Speaking of which… Some years ago, I took my family to The Four Corners. I had long promised to show them the graves of The Seven Little Joneses. I wanted to see them again, too. On the way, I told them the stories of the Joneses and the lone Patriot one last time. I led them through the graveyard. We counted the tiny graves – me several times. There were ten, not seven. Ten Little Joneses! Ten infant children of Aaron R. and Rebecca H. Jones who all died within 10 days after their birth.
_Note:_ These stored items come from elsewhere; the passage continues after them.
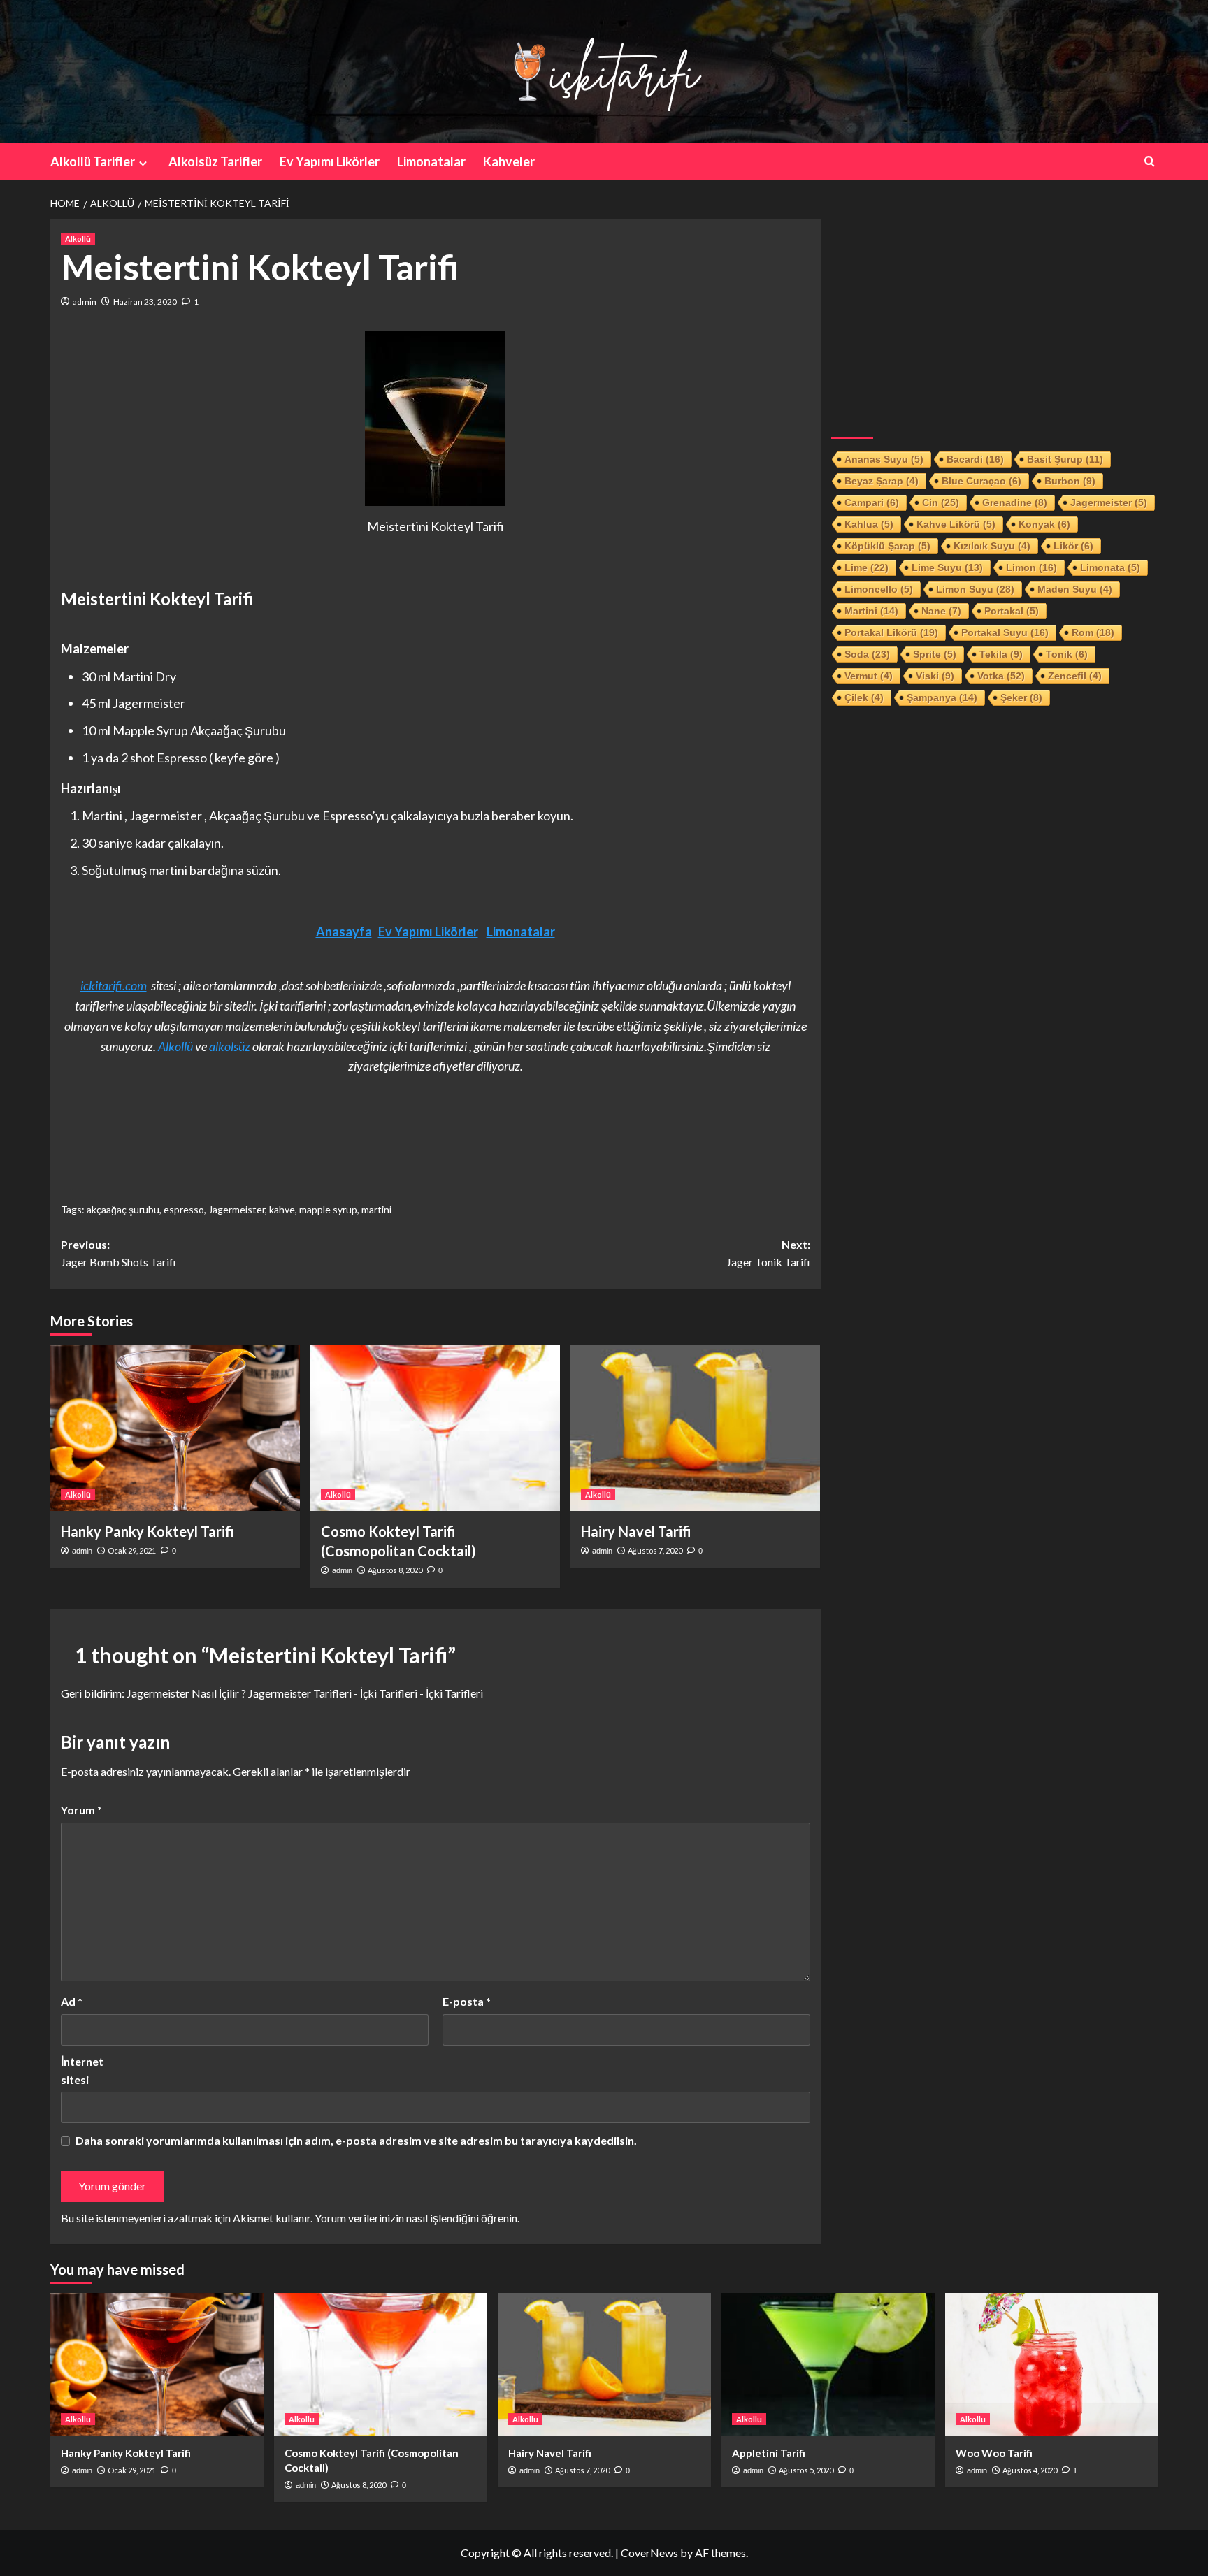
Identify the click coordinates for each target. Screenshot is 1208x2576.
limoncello (878, 589)
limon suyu (975, 589)
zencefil (1075, 675)
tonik (1067, 654)
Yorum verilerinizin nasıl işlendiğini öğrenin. (417, 2217)
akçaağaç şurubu (123, 1209)
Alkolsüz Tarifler (215, 161)
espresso (184, 1209)
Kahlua (868, 524)
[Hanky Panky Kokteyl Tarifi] (175, 1428)
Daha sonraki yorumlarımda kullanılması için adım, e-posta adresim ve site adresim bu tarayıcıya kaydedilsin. (356, 2140)
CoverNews (649, 2552)
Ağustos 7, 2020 (655, 1550)
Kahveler (509, 161)
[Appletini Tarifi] (828, 2364)
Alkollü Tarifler (92, 161)
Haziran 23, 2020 (145, 301)
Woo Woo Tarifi (994, 2453)
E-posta (467, 2001)
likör (1073, 545)
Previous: (118, 1253)
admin (84, 301)
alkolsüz (229, 1046)
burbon (1069, 480)
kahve (282, 1209)
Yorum (81, 1809)
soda (867, 654)
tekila (1001, 654)
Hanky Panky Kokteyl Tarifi (147, 1531)
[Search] (1149, 161)
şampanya (942, 697)
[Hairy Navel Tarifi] (695, 1428)
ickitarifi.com (113, 985)
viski (935, 675)
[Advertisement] (994, 316)
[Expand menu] (143, 163)
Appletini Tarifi (768, 2453)
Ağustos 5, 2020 (806, 2470)
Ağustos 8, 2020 (395, 1570)
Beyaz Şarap (881, 480)
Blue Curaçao (981, 480)
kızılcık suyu (992, 545)
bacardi (975, 459)
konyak (1044, 524)
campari (871, 502)
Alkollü (78, 238)
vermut (868, 675)
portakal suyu (1005, 632)
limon (1031, 567)
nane (941, 610)
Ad (71, 2001)
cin (940, 502)
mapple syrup (328, 1209)
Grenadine (1014, 502)
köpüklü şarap (887, 545)
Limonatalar (431, 161)
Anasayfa (344, 931)
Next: (768, 1253)
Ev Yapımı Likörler (330, 161)
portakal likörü (891, 632)
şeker (1021, 697)
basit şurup (1065, 459)
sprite (934, 654)
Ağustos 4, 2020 (1029, 2470)
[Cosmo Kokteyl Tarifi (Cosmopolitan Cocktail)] (435, 1428)
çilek (864, 697)
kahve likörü (955, 524)
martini (376, 1209)
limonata (1110, 567)
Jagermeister (236, 1209)
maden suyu (1074, 589)
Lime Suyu (947, 567)
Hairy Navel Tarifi (636, 1531)
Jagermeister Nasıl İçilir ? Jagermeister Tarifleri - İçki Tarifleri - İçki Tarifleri (305, 1693)
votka (1001, 675)
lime (866, 567)
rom (1093, 632)
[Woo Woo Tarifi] (1051, 2364)
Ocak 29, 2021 (132, 1550)
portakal (1011, 610)
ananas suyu (883, 459)
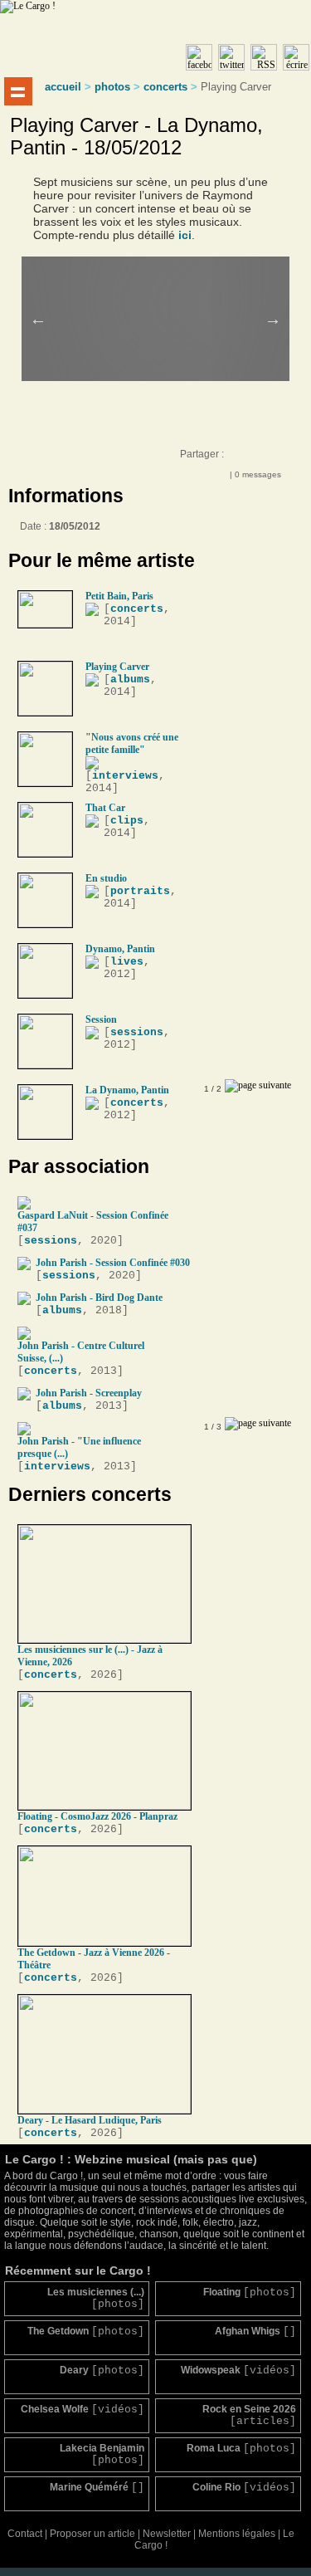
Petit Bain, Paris (119, 596)
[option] (167, 296)
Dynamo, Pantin (120, 949)
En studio (106, 878)
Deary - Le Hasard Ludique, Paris (89, 2120)
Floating (249, 2292)
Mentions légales (236, 2533)
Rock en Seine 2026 (248, 2415)
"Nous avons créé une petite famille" (131, 743)
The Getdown (85, 2331)
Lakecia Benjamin (102, 2454)
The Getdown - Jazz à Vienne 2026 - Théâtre (93, 1959)
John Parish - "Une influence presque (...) (79, 1447)
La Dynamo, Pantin (127, 1090)
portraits (140, 891)
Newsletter (167, 2533)
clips (126, 820)
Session (101, 1019)
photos (112, 87)
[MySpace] (254, 458)
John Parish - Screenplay (89, 1393)
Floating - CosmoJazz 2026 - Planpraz (97, 1816)
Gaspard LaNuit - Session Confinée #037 (92, 1222)
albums (130, 679)
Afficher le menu (18, 91)
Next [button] (273, 318)
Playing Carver (117, 666)
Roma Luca (241, 2448)
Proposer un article (92, 2533)
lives (126, 962)
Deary (102, 2370)
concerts (165, 87)
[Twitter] (271, 458)
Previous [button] (38, 318)
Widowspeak (238, 2370)
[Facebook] (238, 458)
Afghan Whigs (255, 2331)
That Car (105, 808)
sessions (136, 1032)
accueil (63, 87)
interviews (125, 776)
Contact (24, 2533)
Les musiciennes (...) (95, 2298)
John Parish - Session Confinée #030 (113, 1262)
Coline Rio (243, 2487)
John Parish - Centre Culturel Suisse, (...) (80, 1352)
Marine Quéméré (97, 2487)
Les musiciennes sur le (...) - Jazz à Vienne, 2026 (90, 1656)
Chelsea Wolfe (82, 2409)
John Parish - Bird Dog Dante (99, 1297)
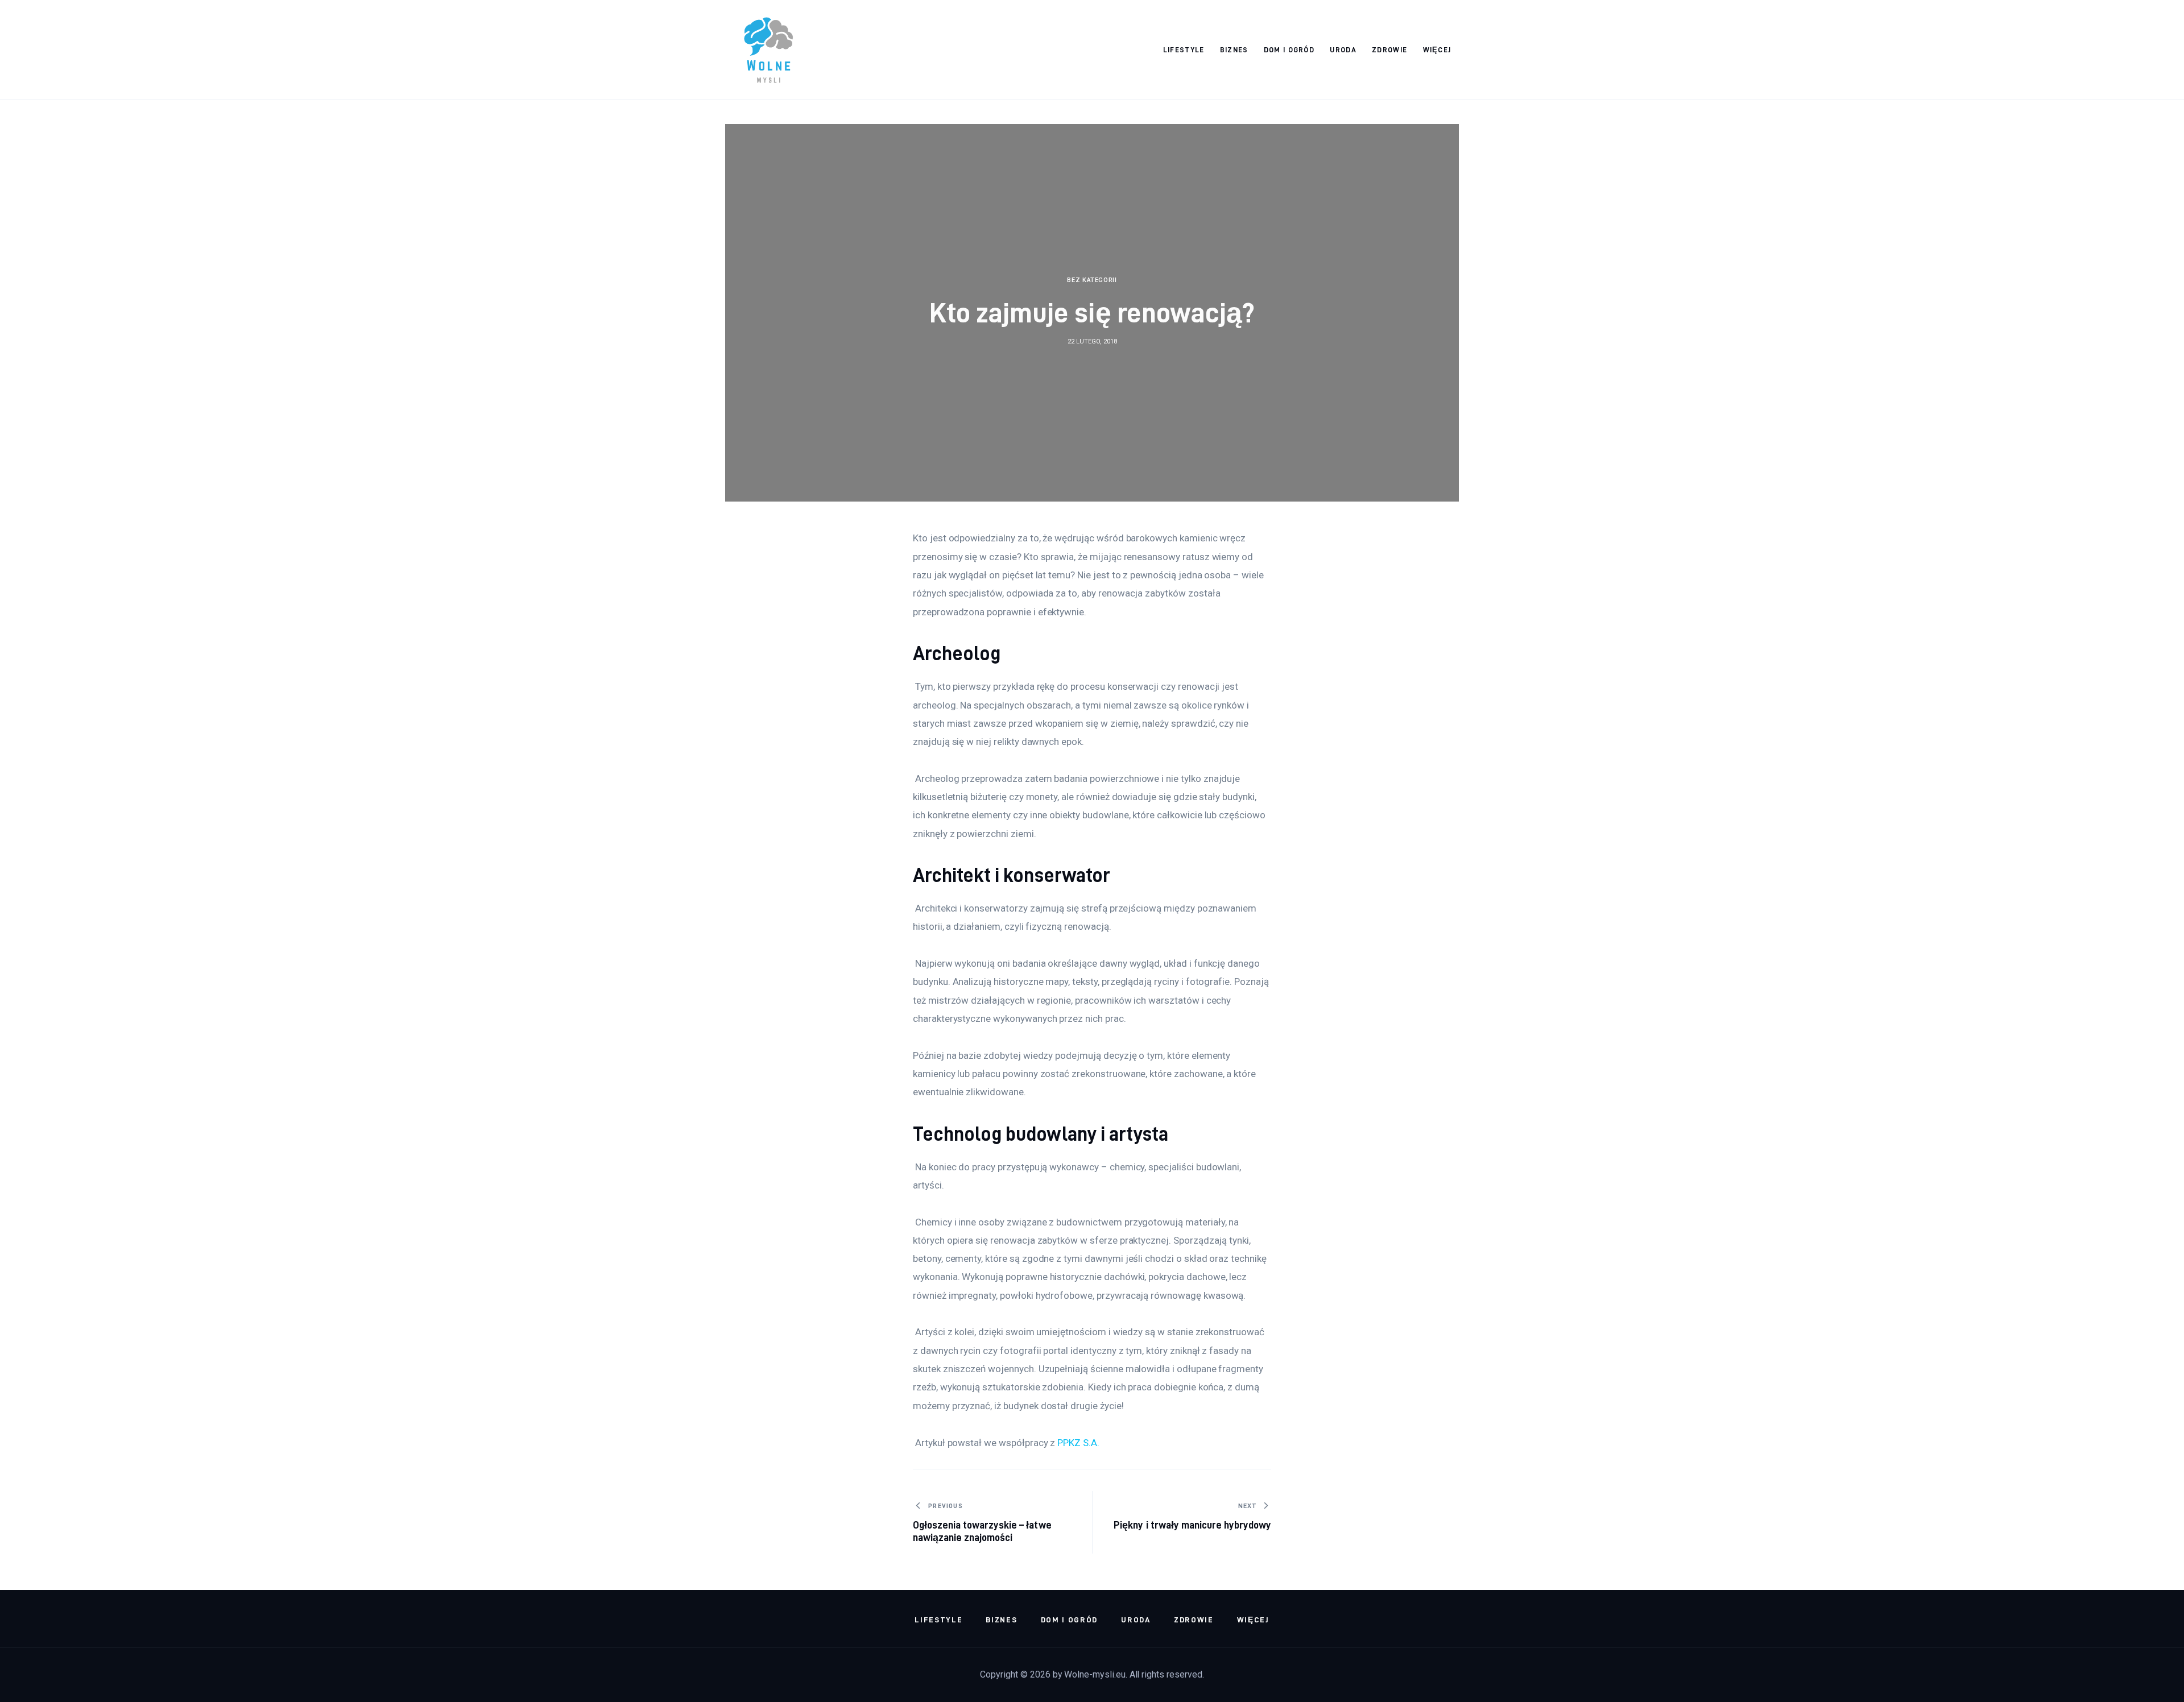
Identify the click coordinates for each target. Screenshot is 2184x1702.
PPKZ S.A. (1078, 1442)
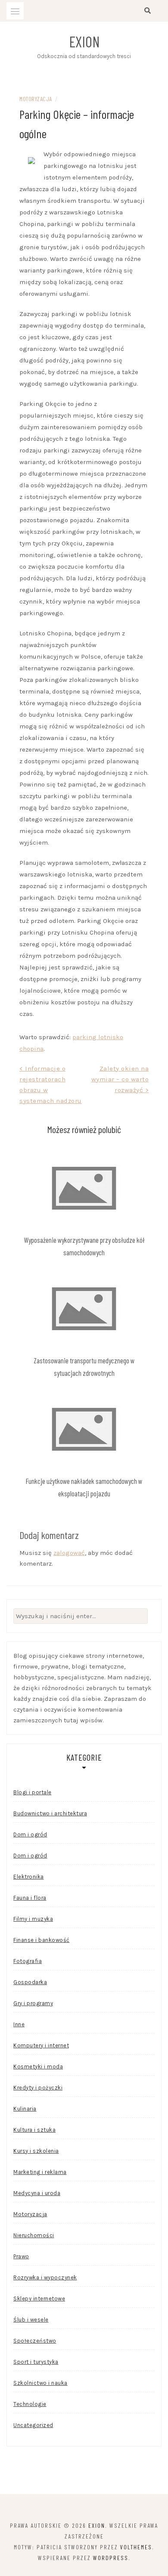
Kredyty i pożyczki (37, 2087)
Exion (84, 41)
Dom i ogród (30, 1834)
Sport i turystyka (36, 2362)
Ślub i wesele (31, 2319)
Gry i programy (33, 2003)
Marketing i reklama (40, 2172)
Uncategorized (33, 2425)
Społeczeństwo (34, 2341)
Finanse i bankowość (41, 1940)
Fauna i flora (30, 1898)
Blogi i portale (32, 1792)
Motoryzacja (35, 98)
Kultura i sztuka (34, 2130)
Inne (19, 2024)
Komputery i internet (41, 2045)
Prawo (21, 2256)
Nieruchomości (33, 2235)
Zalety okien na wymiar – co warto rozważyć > (120, 1079)
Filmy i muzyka (33, 1919)
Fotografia (27, 1961)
So, where did the story of The Seven Little Joneses and the lone Patriot standing defiantly in the street shooting a hole through the Queen’s crown come from? I’ve told those stories so many times over the years. What other remembrances that I hold fondly or otherwise are so far afield? Even knowing that our memories play conveniently with the truth and most often live longest the closer they reside to the boundaries of comfort and sorrow, I am now more suspicious of my own. Perhaps we need a word that describes the disparity between the truth and our memory of it. Altered memory? Imagination? Storytelling? Nonetheless, for me there will still only be The Seven Little Joneses and the lone Patriot – much better stories. Going forward when asked if they’re true, I’ll need to refer to the in the movie adaptation of Coramc McCarthy’s great novel, No Country for Old Men. When the wizened Sheriff is asked if a story he told was true, he says, “It’s true that it was a story.”
I will forever miss the smell of burning leaves in the fall, the taste of honeysuckle in the late spring, good friends gone, my parents and grandparents. Sometimes, I wonder if all The Joneses rest in peace.